Traveling Man, Traveling Band
Writing while riding in a suburban pulling a trailer on a bumpy stretch of interstate in West Virginia does not come easily. But here I am, typing away on my sweet new Mac book on a ten-hour drive with the guys in Finding Madison who travel with me. My son Josh sits in the back reading Plato for a college class. Kyle Webb, the seminarian, has taken his turn at driving (he somehow gets to drive more than anyone else). Josh Hicks the bassist, a philosophy major at UNC-Greensboro, normally converses with me about philosophy or other matters of culture, or discusses with Kyle technological matters far beyond me, or engages in heady conversations with all of us on matters related to music and the arts. At the moment he is discussing with Kyle an idea he has on how he could develop a new technology for the iphone to help fund law school. Jeff Capps, a Southeastern College grad who now lives in Texas, flew home while we made our way up and down the Appalachian Mountains from Ohio to North Carolina.
We just passed the Pro Football Hall of Fame in Canton, heading back from Gravity Weekend near Cleveland, Ohio, just outside Cleveland. This is my second year at Trinity Baptist Church for their DiscipleNow they call Gravity, and has been a delightful visit again. Several youth met Christ this year, some who stood and testified openly of this fact Saturday night. I particularly enjoyed seeing students who are growing following their salvation at last year’s Gravity Weekend. The Senior Pastor, affectionately called by his people Dr. Bob, is a Canadian with a sharp wit and a deep love for his people. His congregation has grown from two services to three in the past twelve months, and has recently purchased land nearby as they have outgrown their current place. Dr. Bob and I discussed how the Cleveland area stands as a mission field, but how over the past two decades southern cities like Atlanta and Raleigh have become more like Cleveland in its unchurched status than Cleveland like cities from the “Bible belt.”
I love this church—it is a great place to preach with a wonderful group of youth who love corporate worship and straight preaching. Youth pastor Jason Greene, one of my students who graduated from SEBTS about three years ago, makes me grateful for what I do. I pray God will give me a thousand to teach just like him. Jason by his own admission lived completely apart from Christ until his 19th year when Jesus radically changed him. Upon graduating from Kent State and Southeastern Seminary he returned to his home state to serve at Trinity.

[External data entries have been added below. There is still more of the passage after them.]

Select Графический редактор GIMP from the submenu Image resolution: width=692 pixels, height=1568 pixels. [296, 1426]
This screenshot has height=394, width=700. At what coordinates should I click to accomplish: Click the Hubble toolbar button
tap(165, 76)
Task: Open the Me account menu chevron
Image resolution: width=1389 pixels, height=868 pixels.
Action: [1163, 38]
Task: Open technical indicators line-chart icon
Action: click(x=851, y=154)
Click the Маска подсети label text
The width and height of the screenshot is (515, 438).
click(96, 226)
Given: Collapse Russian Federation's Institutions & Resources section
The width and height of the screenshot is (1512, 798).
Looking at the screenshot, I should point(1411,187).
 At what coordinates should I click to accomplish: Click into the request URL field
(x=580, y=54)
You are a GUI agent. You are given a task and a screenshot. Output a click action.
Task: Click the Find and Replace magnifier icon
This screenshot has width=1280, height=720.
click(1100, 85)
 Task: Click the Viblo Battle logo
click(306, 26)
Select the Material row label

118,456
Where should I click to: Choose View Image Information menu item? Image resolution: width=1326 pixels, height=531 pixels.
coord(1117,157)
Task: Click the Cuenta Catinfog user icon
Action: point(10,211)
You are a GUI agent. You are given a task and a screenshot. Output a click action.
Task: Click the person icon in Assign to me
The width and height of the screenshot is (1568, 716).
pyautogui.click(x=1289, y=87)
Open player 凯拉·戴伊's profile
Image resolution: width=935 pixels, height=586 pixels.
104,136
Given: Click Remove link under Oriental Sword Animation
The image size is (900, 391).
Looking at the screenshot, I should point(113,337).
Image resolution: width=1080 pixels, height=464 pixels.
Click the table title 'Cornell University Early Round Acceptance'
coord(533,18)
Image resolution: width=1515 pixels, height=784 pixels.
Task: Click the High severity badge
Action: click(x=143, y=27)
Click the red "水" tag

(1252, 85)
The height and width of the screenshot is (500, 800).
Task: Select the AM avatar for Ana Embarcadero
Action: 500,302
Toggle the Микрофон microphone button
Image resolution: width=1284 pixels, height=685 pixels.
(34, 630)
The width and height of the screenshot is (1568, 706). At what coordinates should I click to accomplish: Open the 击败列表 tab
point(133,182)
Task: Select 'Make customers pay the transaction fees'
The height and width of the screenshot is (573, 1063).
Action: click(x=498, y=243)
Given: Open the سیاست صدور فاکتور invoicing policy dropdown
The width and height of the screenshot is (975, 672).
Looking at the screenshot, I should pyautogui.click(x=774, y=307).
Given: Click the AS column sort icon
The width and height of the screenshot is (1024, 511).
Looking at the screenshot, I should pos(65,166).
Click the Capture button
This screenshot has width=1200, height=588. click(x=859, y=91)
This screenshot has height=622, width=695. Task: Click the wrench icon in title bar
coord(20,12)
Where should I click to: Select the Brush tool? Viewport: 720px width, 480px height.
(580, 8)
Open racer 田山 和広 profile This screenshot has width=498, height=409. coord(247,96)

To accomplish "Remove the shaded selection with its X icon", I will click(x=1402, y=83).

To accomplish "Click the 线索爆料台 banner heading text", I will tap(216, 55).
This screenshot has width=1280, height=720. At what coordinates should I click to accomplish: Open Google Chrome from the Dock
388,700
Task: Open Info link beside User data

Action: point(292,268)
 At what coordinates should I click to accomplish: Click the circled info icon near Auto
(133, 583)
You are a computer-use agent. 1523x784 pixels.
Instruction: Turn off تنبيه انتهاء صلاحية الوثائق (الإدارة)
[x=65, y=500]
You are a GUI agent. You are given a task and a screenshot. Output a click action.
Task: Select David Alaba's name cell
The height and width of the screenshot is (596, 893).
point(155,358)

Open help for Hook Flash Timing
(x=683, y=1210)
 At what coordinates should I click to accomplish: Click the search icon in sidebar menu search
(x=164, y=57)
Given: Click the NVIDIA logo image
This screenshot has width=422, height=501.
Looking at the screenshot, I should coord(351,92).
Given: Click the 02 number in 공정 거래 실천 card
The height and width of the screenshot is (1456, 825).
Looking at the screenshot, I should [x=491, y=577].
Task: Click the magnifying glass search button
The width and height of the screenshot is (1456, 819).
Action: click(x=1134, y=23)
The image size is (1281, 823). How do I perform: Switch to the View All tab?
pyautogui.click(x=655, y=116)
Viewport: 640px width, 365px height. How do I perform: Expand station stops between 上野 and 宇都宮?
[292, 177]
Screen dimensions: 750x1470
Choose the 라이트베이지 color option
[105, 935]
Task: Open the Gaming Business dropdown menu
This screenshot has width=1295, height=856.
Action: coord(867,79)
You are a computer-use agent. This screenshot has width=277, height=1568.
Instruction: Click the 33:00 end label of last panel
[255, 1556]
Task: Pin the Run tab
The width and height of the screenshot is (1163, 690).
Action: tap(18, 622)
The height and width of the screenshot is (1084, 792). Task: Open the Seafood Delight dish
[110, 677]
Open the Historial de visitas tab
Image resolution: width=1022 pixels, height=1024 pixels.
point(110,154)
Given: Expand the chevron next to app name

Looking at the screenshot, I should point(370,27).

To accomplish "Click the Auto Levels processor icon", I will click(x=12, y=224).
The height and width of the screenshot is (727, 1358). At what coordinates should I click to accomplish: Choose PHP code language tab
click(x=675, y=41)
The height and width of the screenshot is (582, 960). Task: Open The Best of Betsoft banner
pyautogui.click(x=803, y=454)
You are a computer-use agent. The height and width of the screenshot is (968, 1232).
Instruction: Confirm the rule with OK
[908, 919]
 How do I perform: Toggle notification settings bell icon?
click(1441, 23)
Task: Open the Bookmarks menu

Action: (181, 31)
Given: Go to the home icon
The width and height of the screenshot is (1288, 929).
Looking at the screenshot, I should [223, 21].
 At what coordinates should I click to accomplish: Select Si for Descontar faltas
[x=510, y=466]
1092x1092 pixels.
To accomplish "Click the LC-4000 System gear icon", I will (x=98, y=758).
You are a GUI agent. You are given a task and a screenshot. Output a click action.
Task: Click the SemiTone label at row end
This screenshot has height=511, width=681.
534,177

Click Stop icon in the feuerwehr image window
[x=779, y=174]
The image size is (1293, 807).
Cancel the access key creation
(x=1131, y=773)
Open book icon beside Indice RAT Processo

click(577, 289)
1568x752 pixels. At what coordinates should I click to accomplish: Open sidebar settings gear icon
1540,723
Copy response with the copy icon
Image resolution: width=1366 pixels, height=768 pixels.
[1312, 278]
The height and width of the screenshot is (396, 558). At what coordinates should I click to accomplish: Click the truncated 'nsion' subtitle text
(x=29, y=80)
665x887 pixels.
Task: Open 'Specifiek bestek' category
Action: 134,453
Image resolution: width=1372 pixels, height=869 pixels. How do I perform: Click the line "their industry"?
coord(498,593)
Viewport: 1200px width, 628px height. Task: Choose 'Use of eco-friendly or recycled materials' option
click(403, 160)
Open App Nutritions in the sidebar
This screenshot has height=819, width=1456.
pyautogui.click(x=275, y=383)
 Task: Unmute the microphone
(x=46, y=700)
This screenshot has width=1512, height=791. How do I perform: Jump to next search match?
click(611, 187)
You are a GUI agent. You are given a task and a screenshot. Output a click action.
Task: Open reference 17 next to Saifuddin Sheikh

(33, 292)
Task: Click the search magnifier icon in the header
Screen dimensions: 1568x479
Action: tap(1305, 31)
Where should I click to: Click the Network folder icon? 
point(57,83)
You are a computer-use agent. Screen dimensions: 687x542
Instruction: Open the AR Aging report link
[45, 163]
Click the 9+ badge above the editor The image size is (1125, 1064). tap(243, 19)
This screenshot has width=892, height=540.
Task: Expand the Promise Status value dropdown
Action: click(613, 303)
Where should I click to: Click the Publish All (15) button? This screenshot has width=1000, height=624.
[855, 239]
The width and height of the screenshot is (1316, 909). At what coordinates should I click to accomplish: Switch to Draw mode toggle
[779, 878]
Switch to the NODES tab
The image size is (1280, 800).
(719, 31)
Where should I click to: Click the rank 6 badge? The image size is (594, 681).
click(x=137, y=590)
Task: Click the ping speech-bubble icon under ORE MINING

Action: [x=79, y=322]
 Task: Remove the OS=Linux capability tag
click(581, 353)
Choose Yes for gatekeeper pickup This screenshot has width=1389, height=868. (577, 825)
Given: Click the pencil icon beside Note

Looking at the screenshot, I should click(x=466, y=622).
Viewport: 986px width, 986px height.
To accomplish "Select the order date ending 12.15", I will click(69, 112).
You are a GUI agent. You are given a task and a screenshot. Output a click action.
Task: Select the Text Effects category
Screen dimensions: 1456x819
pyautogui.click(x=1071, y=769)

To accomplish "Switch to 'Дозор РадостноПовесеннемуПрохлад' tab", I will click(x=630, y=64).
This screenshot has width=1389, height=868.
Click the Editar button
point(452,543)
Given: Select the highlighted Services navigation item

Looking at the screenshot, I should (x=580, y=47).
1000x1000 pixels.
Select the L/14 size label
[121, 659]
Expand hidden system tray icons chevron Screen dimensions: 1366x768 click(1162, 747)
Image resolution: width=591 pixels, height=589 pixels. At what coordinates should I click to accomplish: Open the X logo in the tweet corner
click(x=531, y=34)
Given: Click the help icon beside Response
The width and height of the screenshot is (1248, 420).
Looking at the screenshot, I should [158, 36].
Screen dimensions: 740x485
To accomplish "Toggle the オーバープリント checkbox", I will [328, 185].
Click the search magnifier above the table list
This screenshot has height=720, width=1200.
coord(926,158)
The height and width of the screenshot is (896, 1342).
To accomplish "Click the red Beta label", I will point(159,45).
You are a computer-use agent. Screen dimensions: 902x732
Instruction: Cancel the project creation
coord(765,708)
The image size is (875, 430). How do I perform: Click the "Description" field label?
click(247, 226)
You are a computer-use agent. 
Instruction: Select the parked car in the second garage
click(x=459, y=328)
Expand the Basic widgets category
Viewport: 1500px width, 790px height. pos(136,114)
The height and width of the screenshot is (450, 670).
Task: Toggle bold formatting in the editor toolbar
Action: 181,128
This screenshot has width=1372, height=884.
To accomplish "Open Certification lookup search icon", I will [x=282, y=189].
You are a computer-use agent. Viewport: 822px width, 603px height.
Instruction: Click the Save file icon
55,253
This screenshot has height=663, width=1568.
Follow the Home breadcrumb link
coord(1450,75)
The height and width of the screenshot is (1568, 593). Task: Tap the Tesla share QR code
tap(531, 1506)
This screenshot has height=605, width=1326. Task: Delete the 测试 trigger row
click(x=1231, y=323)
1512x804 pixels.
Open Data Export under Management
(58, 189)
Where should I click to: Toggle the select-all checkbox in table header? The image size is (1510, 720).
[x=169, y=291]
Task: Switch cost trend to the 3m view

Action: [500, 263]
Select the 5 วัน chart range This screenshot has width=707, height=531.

He and his wife have three precious little girls, the last one born just three days before our weekend.
I confess that driving 600 miles with a band, pulling a trailer, and serving as a glorified roadie Fridays and Sundays (I wrap wires and haul gear like the young guys) can get a little old. I take some delight in my role not only as preacher and leader of the gang, but also in my role as Assistant to the Sound Engineer (Kyle). Note: that is Assistant TO the Sound Engineer, not Assistant Sound Engineer, for you Office fans. But there is something visceral about ministry like this, something wholesome about busting a knuckle on the trailer hitch or helping to sound check after a long drive that keeps me grounded. Sometimes people tell me I am cooler than I know I am, or more this-or-that because I like writing books and teaching and preaching all over the place. I really love the guys who travel with me, these four and a few others who sometimes join us. I love traveling with them. I love it even more when my wife and daughter go with me, which is most of the time.
Back to youth pastor Jason. He is a young man of such integrity, who truly wants to grow as a man of God, always asking questions and listening. A youth pastor who really loves his students and their parents and the local church, imagine that. Jason makes me happy I teach when I get frustrated with folks who simply seem not to get it. He worked me like a mule all weekend—I spoke seven times in about 40 hours: three times to the students, once to parents, and three times Sunday morning. Everything was done with excellence, from the place we stayed to the schedule we followed. Weekends like this are very tiring but even more gratifying.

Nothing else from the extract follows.